Le lecteur remarque que Marie-Françoise Plissart utilise les codes de la bande dessinée pour le montage. Elle joue avec les dimensions des photographies. Elles sont toutes rectangulaires, sagement juxtaposées l'une à côté de l'autre. Le montage diffère en fonction des séquences. Il peut y avoir une unique photographie de la taille de la page, ou plus petite avec beaucoup de marges Il peut y avoir 4 photographies de la même dimension, 2 sur chacune des 2 bandes, ou bien des photographies de la largeur de la page, ou de la hauteur de la page, ou encore d'autres dispositions.
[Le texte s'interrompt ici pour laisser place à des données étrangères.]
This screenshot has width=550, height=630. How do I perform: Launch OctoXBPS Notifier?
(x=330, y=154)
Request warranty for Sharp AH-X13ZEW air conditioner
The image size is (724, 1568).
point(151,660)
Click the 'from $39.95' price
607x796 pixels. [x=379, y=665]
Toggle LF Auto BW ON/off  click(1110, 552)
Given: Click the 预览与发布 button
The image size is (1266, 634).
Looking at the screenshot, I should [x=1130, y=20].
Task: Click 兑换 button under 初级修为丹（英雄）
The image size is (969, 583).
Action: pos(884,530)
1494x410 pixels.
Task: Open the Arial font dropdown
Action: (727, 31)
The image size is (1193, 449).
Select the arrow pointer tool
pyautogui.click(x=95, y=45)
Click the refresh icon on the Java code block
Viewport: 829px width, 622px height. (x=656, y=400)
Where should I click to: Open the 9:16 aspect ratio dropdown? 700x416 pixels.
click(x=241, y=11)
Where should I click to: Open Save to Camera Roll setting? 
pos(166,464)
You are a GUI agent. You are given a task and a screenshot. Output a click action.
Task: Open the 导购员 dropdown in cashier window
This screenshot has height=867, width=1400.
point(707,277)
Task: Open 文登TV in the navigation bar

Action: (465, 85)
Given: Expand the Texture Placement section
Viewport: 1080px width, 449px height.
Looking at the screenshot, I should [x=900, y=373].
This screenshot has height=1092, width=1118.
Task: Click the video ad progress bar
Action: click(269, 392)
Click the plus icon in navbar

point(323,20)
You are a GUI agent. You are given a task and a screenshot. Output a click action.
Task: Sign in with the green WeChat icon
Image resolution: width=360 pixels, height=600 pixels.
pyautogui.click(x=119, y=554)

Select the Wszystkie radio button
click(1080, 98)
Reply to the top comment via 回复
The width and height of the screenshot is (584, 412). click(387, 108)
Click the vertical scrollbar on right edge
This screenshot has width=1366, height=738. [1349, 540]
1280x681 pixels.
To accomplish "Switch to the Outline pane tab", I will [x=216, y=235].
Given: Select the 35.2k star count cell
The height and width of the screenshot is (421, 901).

Le lecteur marque aussi la rigueur des cadrages, le jeu avec les miroirs et les glaces, avec les embrasures de porte amenant une autre forme de cadre. Malgré les qualités formelles évidentes et la maîtrise de la narration visuelle, sans oublier le charme des actrices, le lecteur reste un peu frustré de sa lecture au premier degré car l'histoire semble incomplète, superficielle. Il y a bien quelques scènes qui ressortent pour leur mise en scène : celle de la course poursuite dans les escaliers, celle de la chute dans le parc, la visite nocturne des quartiers sociaux d'après-guerre. Il y en a d'autres qui sont étonnamment parlantes comme le face à face entre la femme et l'homme, malgré l'absence de tout mot. De temps à autre, le lecteur est également bluffé par un décor, ou par un angle de prise de vue. Mais l'histoire en elle-même le laisse sur sa faim. Ça lui semble un peu court pour un ouvrage mis en avant comme un sommet du genre par Jan Baetans dans La petite Bédéthèque des Savoirs - tome 26 - Le roman-photo (avec Clémentine Mélois).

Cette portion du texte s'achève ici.